Modern dancers frequently make use of ballet training to strengthen their modern technique. However, modern dance distorts and often breaks the structured rules of ballet in order to achieve captivating theatrics.
Here are three popular modern dance techniques:
• Graham Technique: Founded by American choreographer and dancer Martha Graham, Graham technique challenges the body’s restrictions to complete movements that work against the dancer’s natural physical instinct. Creating spirals around the spine, flexible transitions, and strike poses, Graham technique pushes the body to new limits.
Of the modern techniques, Graham is thought to introduce the most drama with its use of breath, abdominal contraction and release, exaggerated drops and falls, and purposeful shapes. For this reason, Graham is very popular.
• Limon Technique: Established by Mexican dancer and choreographer Jose Limon, Limon technique is characterized by its use of space, body weight, and fluid transitions. Dancers learn to convert everyday actions into dance movements.

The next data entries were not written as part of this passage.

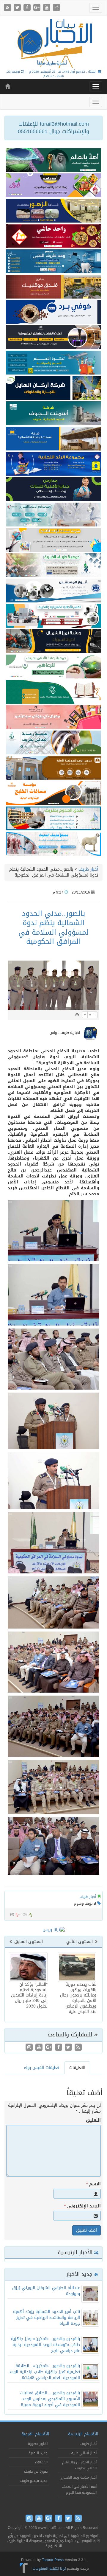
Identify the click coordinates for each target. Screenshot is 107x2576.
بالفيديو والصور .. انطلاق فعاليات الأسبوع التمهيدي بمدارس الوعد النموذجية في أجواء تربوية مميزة (50, 2399)
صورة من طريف (36, 2471)
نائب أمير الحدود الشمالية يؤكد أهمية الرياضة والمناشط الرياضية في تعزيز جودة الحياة (46, 2318)
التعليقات (77, 2068)
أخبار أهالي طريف (83, 2453)
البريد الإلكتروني (82, 2206)
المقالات (41, 2462)
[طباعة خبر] (77, 1015)
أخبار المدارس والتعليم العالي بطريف (79, 2465)
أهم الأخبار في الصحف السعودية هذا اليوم (79, 2489)
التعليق (93, 2120)
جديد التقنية (38, 2453)
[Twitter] (18, 8)
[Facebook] (28, 8)
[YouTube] (47, 8)
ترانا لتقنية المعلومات (49, 2568)
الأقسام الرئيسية (83, 2434)
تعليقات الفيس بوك (41, 2068)
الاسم (93, 2184)
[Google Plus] (38, 8)
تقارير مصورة (38, 2443)
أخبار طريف (88, 869)
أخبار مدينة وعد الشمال (79, 2477)
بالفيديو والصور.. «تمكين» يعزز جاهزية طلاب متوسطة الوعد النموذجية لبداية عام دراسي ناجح (45, 2345)
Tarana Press (53, 2560)
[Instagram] (56, 8)
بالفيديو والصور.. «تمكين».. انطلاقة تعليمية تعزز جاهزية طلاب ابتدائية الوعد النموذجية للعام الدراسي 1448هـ (44, 2372)
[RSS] (8, 8)
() (12, 1914)
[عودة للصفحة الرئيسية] (53, 43)
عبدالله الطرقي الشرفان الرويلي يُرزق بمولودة (46, 2291)
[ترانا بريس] (23, 2568)
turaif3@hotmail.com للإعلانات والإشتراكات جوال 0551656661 (53, 128)
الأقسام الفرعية (35, 2434)
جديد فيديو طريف (34, 2480)
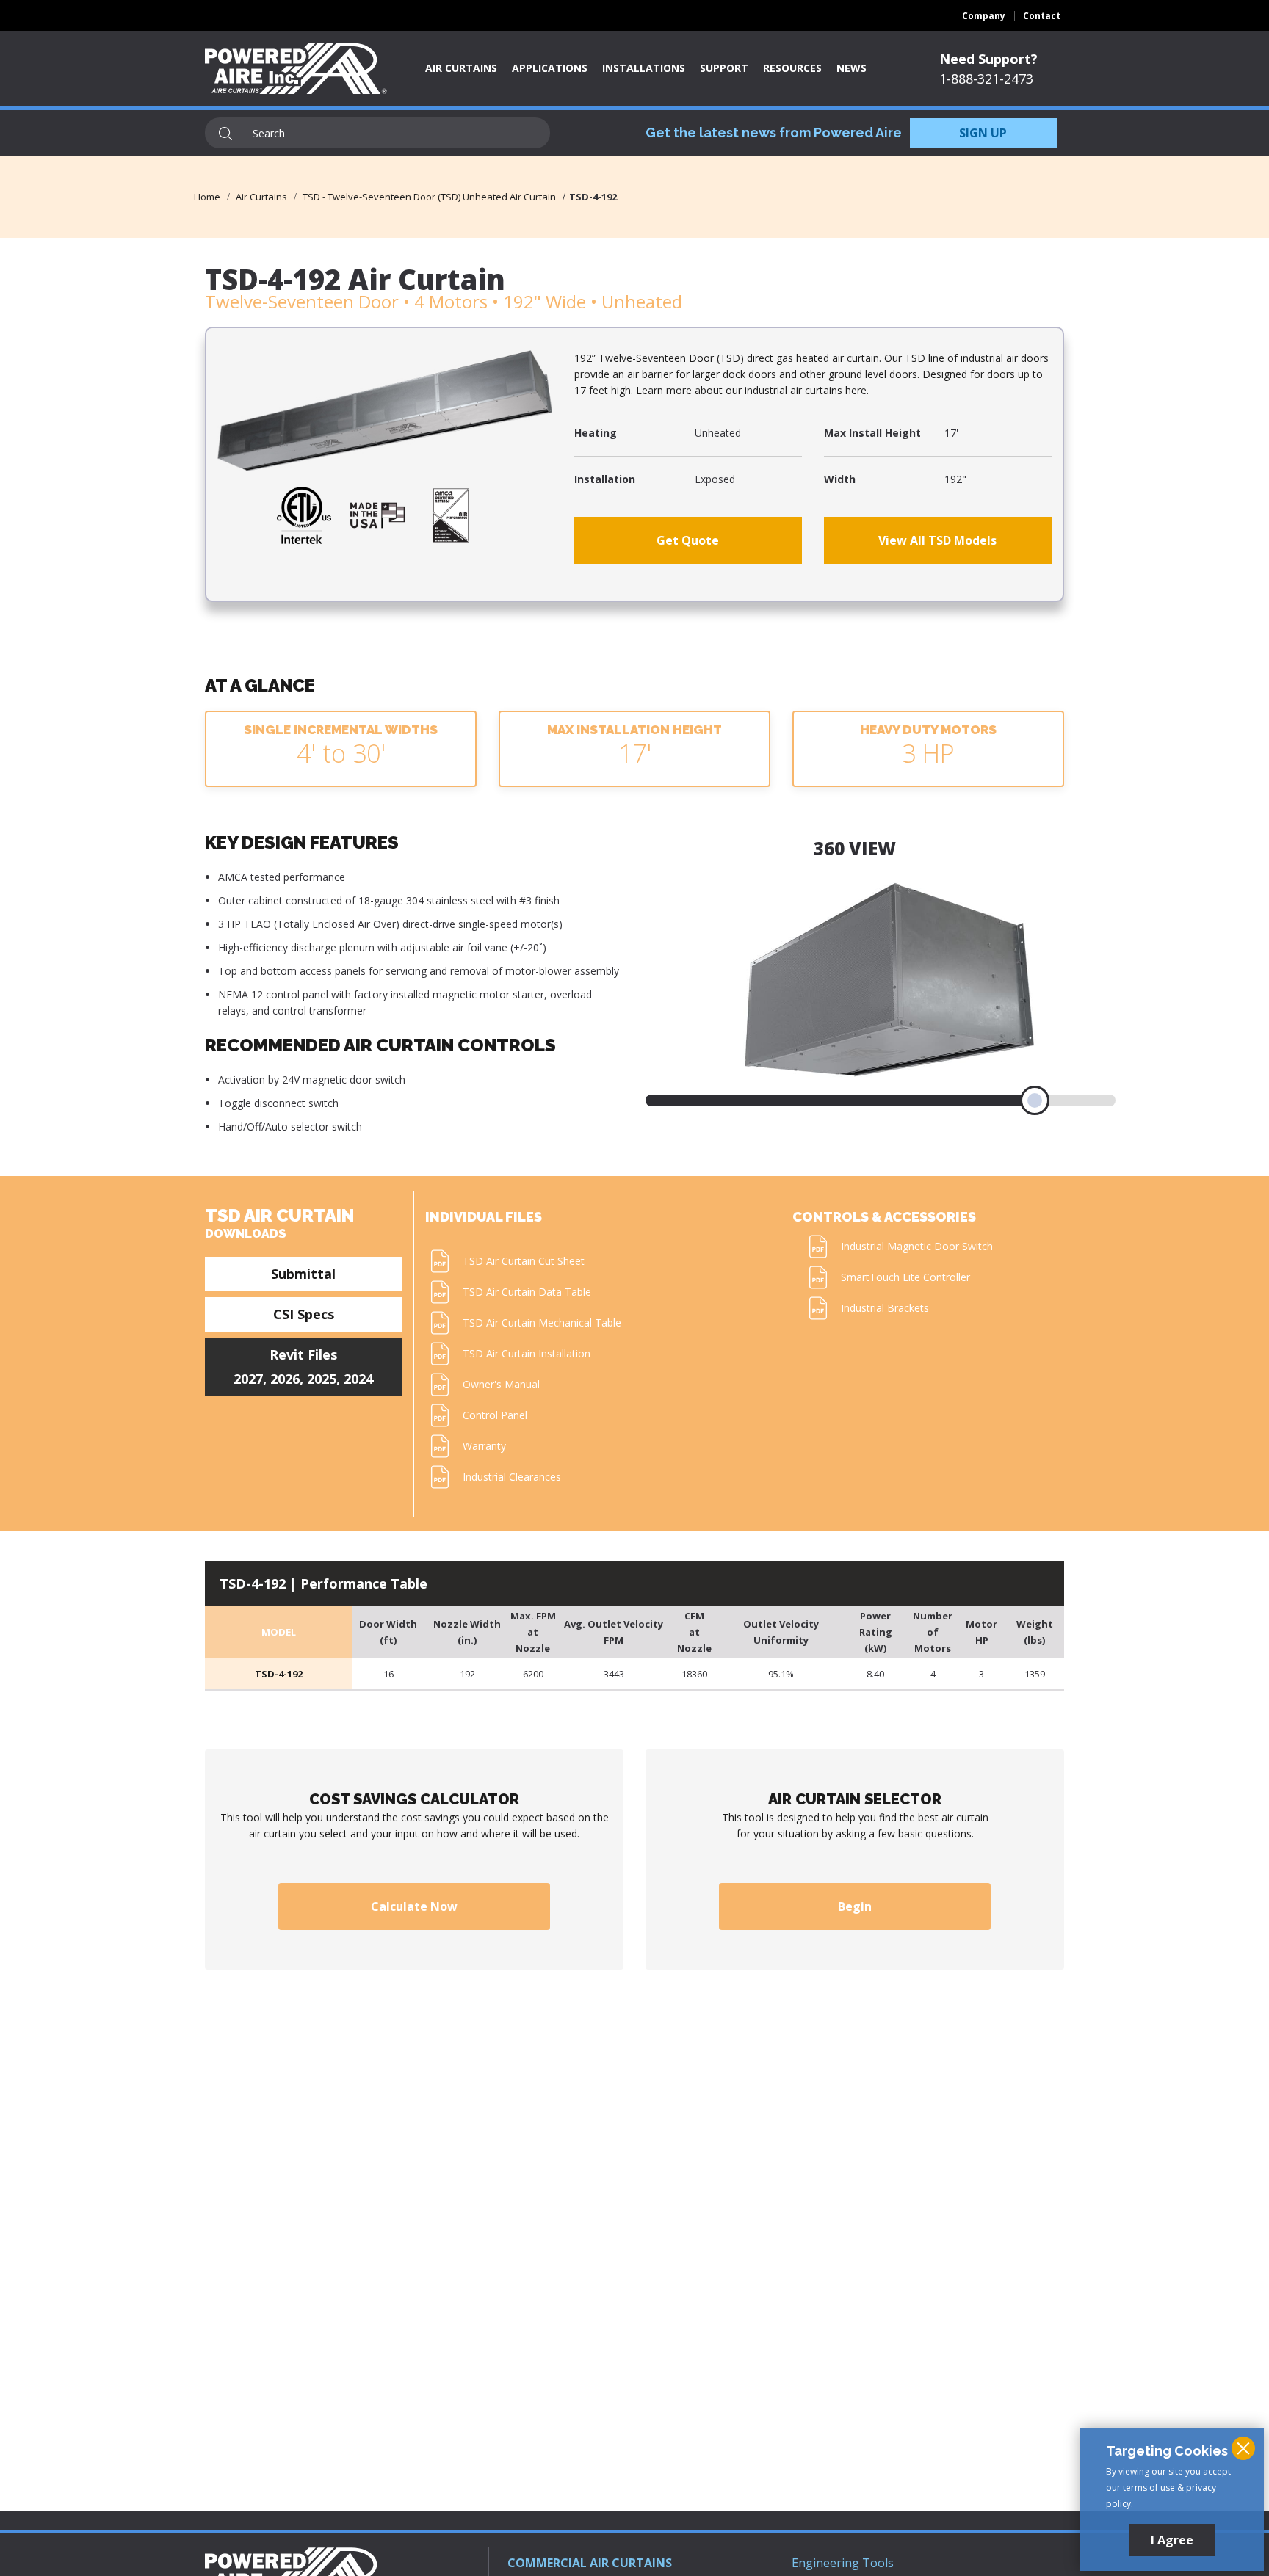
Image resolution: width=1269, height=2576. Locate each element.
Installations (643, 68)
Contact (1041, 16)
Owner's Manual (501, 1384)
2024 (358, 1378)
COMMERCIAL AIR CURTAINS (589, 2563)
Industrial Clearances (512, 1477)
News (851, 68)
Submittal (303, 1273)
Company (983, 16)
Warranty (484, 1446)
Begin (855, 1906)
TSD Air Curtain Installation (526, 1353)
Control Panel (495, 1415)
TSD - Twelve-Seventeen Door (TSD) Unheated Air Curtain (429, 196)
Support (724, 68)
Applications (550, 68)
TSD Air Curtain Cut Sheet (524, 1261)
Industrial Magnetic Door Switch (917, 1246)
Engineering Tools (843, 2563)
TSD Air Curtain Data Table (527, 1292)
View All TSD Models (937, 540)
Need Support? (988, 59)
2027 (248, 1378)
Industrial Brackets (885, 1308)
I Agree (1172, 2540)
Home (207, 196)
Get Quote (688, 540)
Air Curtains (461, 68)
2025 (321, 1378)
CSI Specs (303, 1314)
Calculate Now (414, 1906)
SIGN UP (983, 133)
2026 (285, 1378)
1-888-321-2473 (986, 78)
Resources (792, 68)
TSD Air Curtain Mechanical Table (542, 1322)
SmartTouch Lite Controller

Limon technique develops the dancer’s range of motion by amplifying each move and overstating the body’s response to gravity. Limon tends to evoke a “feel good” reaction from the dancer, since it encourages dancers to travel with and through movements.
Limon’s Mexican influence is evident in this technique with its free-flowing style.
• Horton Technique: Horton technique, founded by American dancer and choreographer Lester Horton, focuses on parallel and lateral movements to build the dancer’s strength, with a concentration on core stability. Horton technique includes a series of conditioning and strengthening exercises known as preludes and fortifications, and encourages dancers to rely on the body’s core to shift from one position to another. Lateral stretches, flat-back positions, and lunges characterize the Horton technique and assist the dancer to create cleaner and longer lines.
These and other modern dance techniques, including Cunningham, Humphrey, and Dunham, have ensured that dance remains a powerful and dynamic form of expression.